Shares in media companies ended the week with wildly different results; some gained tremendously and others plummeted in a solid week for the broader market. The S&P 500 finished up 2.1% at 1217.28.
Quarterly earnings from several major newspaper publishers played a role in media stocks’ moves this week. Declining revenue was a common theme among the companies that reported, but so was cost-cutting, and so several marquee media names managed to eke out profits for the first quarter.
Shares of The New York Times Co. (NYT) fell 6% over the past five days to $11.61, even though the company announced on Thursday that it made a profit of $52.7 million in the first quarter, up from a loss of $61.7 million a year ago. Declining ad revenue, particularly on the print side, continued to hinder the business.

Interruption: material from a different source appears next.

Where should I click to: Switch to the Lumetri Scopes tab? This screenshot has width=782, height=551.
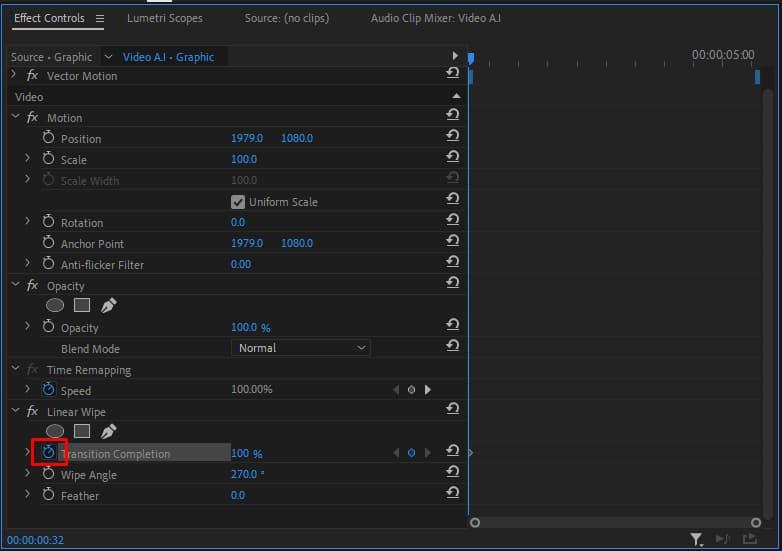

USA Today publisher Gannett (GCI), which reported earnings last week, got a little encouragement when a Zacks Investment Research issued a “strong buy” rating on shares in the company. Shares inched up 1.3% during the week to close Friday at $18.28
Sacramento Bee and Miami Herald publisher McClatchy (MNI), meanwhile, didn’t fare quite as well, announcing a first-quarter loss from continuing operations of $2 million. Shares plummeted 15% to $5.52.
On the opposite side of the spectrum, Virginia-based newspaper publisher Media General (MEG) posted a first-quarter loss of $16.7 million that resulted from tax and interest charges. In any case, the loss was narrower than it was in the first quarter of 2009. The stock gained 20% to end at $12.70.

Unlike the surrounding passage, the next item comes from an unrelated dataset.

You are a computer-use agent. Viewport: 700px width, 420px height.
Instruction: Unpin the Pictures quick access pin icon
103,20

Weekly stock results for Journal Communications (JRN) and , Lee Enterprises (LEE).
Journal Communications, which operates TV stations and the Milwaukee Journal Sentinal, among other things, on Tuesday announced a first-quarter profit of $10.4 million, up from a loss of $400,000 a year ago. It also said it had cut its debt by $16.7 million. Shares closed Friday up 17% at $5.89.
Fellow Midwestern publisher Lee Enterprises said it swung to a fiscal second-quarter profit of $1.9 million from a loss of $2.9 million in the second quarter of 2009. Shares ended the week essentially unchanged at $4.33.